By Michael Sheldrick, Senior Editor, Fleet Management Weekly
Last month at the Geneva Auto Show, Apple announced that a number of OEMS — Ferrari, Mercedes-Benz, and Volvo showed implementations of Apple CarPlay. Since then, Hyundai announced that it will incorporate CarPlay in the 2015 Sonata, available sometime this summer. Honda is also slated to release an implementation, although a model hasn’t been named.
Apple is making much of the reduced ease with which common in-vehicle infotainment activities can be completed, including music, text-to-speech, hands-free voice calls, and maps and directions. It appears that only these apps will appear on a dashboard simulated iPhone, although Apple doesn’t say if others can be displayed or used – Candy Crush, for example.
Joining the parade are aftermarket suppliers Alpine and Pioneer. The latter had the good grace to add the following footnote – in very fine print – to its announcement, available here “Note: do not use your Pioneer system if doing so will divert your attention in any way from the safe operation of your vehicle. Always observe safe driving rules.”
Many safety experts might say that advice, if meticulously followed, would result in no use of the Pioneer unit, Siri powered CarPlay or not.
“Our research shows that hands-free is not risk-free,” says University of Utah psychology Professor David Strayer, lead author of the study, which he conducted for the foundation arm of the nonprofit AAA, formerly known as the American Automobile Association.
“These new, speech-based technologies in the car can overload the driver’s attention and impair their ability to drive safely,” says Strayer. “An unintended consequence of trying to make driving safer – by moving to speech-to-text, in-vehicle systems – may actually overload the driver and make them less safe.”
These warnings may well be ignored as the demand for more and more sophisticated infotainment increases. Apple has a dozen or more partners who have at least announced their intention of making CarPlay available in their vehicles. Google and Microsoft are also vying for spots in the car, and the OEMs themselves may agree on a platform that will allow phone makers to their smart phones to be plugged in, but with control of the interface still in the hands of the automakers.
Apple has been touting CarPlay as safer than existing infotainment systems, and that may be true, but making distractive activities easier to use only adds to distracted driving. With CarPlay, the issue has just become more complex. Now it’s not merely a matter of forbidding talking or texting while driving, in some cases even hands free.
Of course, the possibilities of distraction in a vehicle are almost endless. Think eating, drinking, tuning the radio, reading, applying makeup, shaving, etc. What have we forgotten? This latest challenge to the driver’s undivided attention will only become more intense in the future.

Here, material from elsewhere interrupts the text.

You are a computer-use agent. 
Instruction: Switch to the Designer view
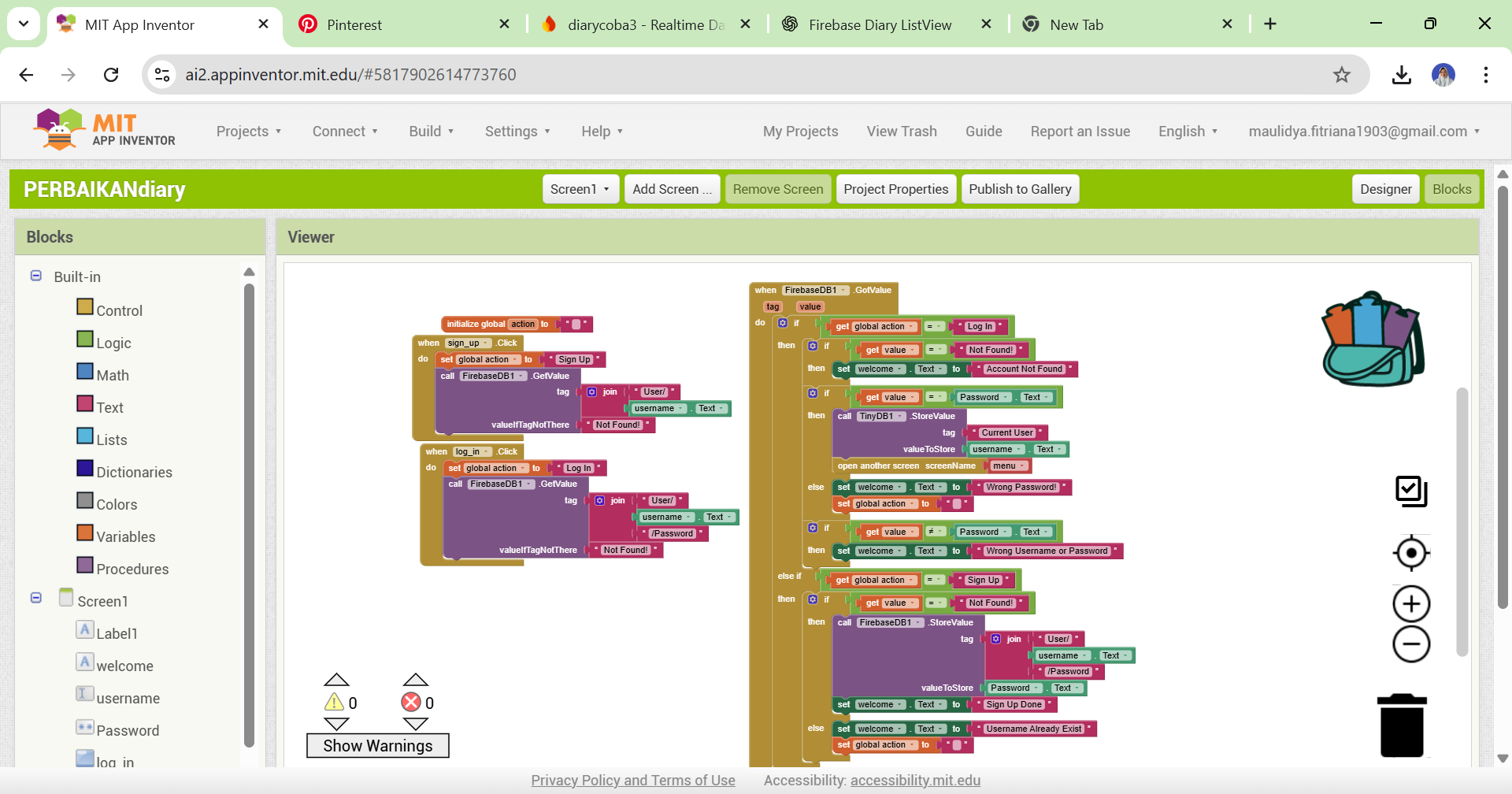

There are no easy solutions at hand. Steve Teixeira, director of program management for Microsoft’s Internet of Things operating systems group, told Techrepublic.com, “There’s actually some research … that says that you really have about two seconds to take your eyes off the road before the chances of something colossally bad happening go very high,” he said. “So when you build a user interface that is designed to sit in a moving car, it needs to be optimized for this less-than-2-second glanceability factor.”

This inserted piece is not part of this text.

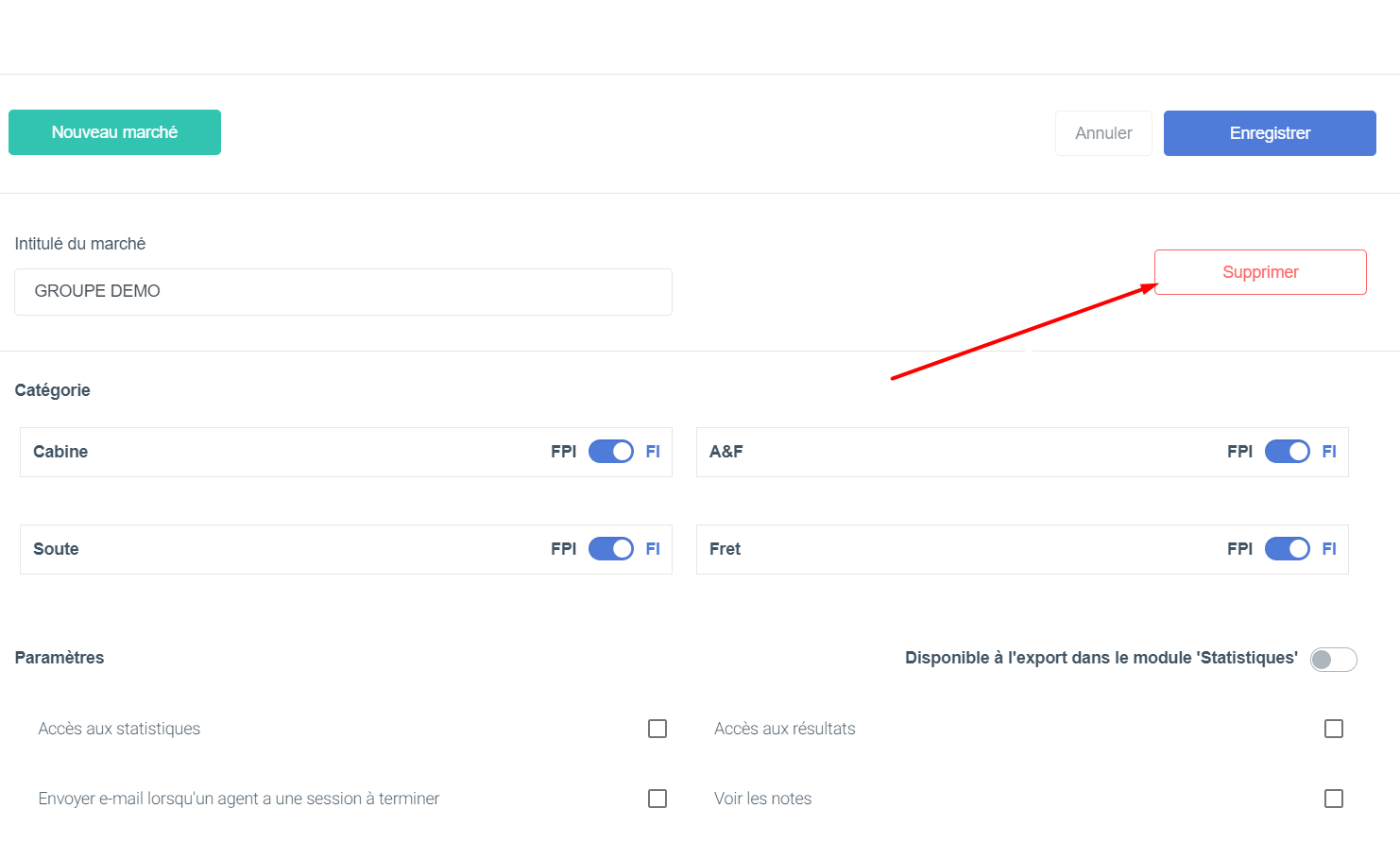The width and height of the screenshot is (1400, 860).
Task: Save with the Enregistrer button
Action: 1270,133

We don’t what colossally bad really means, but some safety experts that serious, even fatal accidents can occur within that glance. Within those 2 seconds, at 60 mph, the vehicle has already traveled almost 60 yards. If an accident is developing, stopping at that point —60 yards down the road, will take another 80 yards or so, depending on a lot of factors — reaction time, road conditions, weight of the vehicle, condition of the brakes, etc.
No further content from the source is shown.